__What is being asked__. In the commentary on the Celtics below, what does the writer say has snubbed many lay-ins by Pierce and Garnett?

__Selected text__.
There have been some interesting discussions surrounding Doc’s comments about bandwagon fans. The truth is that it would be almost impossible to have swings in fan support or belief with more amplitude than the ebb and flow of the performance of this year's Celtics. Perhaps the question should be--How could the fan’s belief system not mirror the up and down nature of their team? As most of us fans demonstrate the mental instability natural for an emotionally-attached appendage to a franchise yo-yo, the stress has degraded our psyche (or would that be psychi) until our pets hide, our wives and girlfriends tread on eggshells, and the TV has become accustomed to high-decibel verbal abuse.
But enough of us, today's topic is the many and deleterious effects of such uncertainty on our beloved team. These same fluctuations that drive fan(atics) to distraction, also cast an insidious malevolent spell across all levels of the functioning of the team. On an individual level one of the keys to effective play is to understand what you can and can not do. Playing within your limits presupposes that you know what those limits are and that you can perform all the aspects that are "within." Anyone that has had a leg injury knows how difficult it is to shoot a jump shot as you recover and don't know how much lift and stability the leg will give you from shot to shot. Many of us are old enough to have encountered the corner, which when rounded, finds that the body summoned responds with a resounding "Not tonight, dear." Much of basketball, especially shooting, is mental and when your dependable's become questionable's there is no comfort zone--rather than in a groove you find yourself in the cage equivalent of moguls. Think of how many lay-ins by Pierce and Garnett (or Tony or Sheed for that matter) have been snubbed by the front rim. When your lift fails to fully materialize (whether from injury or just the decline of age), you are left a bit short--on the jump, on the shot, on the rebound, on the block, on the steal, on the finish. If basketball is a game of confidence, what must be said of the state of a player who is wildly inconsistent? At some point it becomes a chicken-and-egg thing devolving into a downward spiral.

__Record set__.
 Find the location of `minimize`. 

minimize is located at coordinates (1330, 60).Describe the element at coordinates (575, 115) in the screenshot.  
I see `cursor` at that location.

--

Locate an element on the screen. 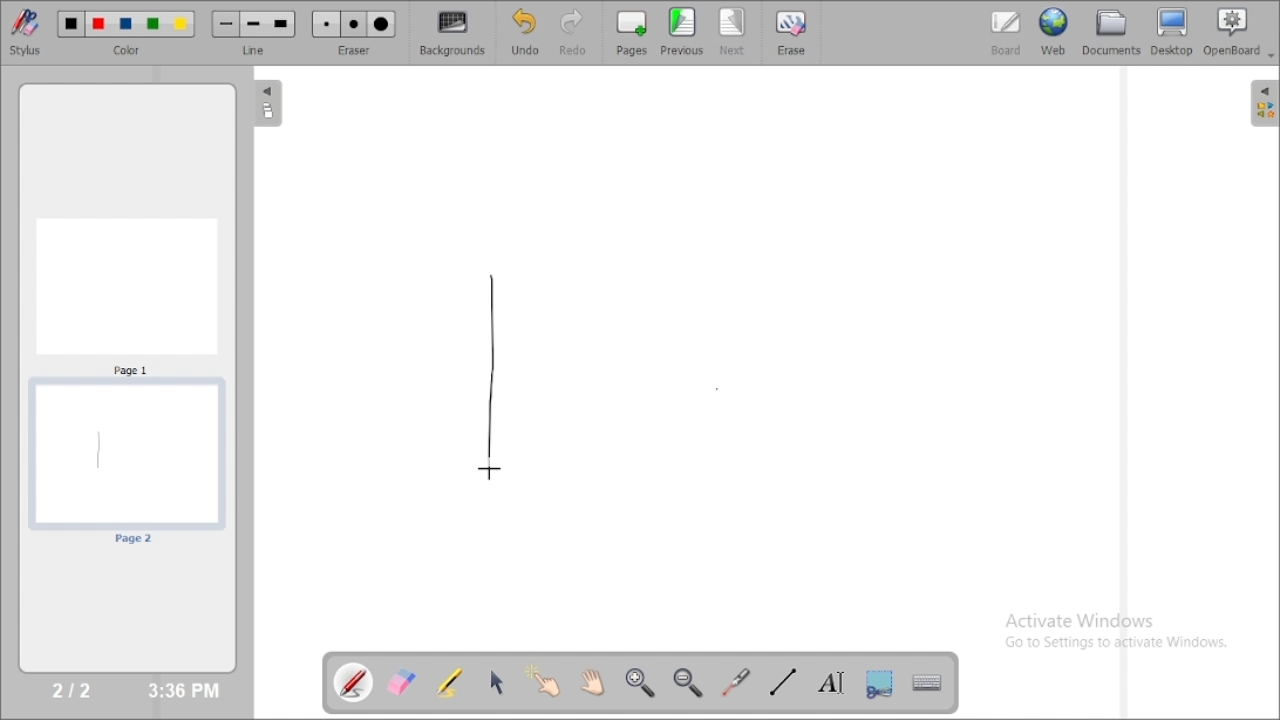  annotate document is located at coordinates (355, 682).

__Output for this exercise__. The front rim.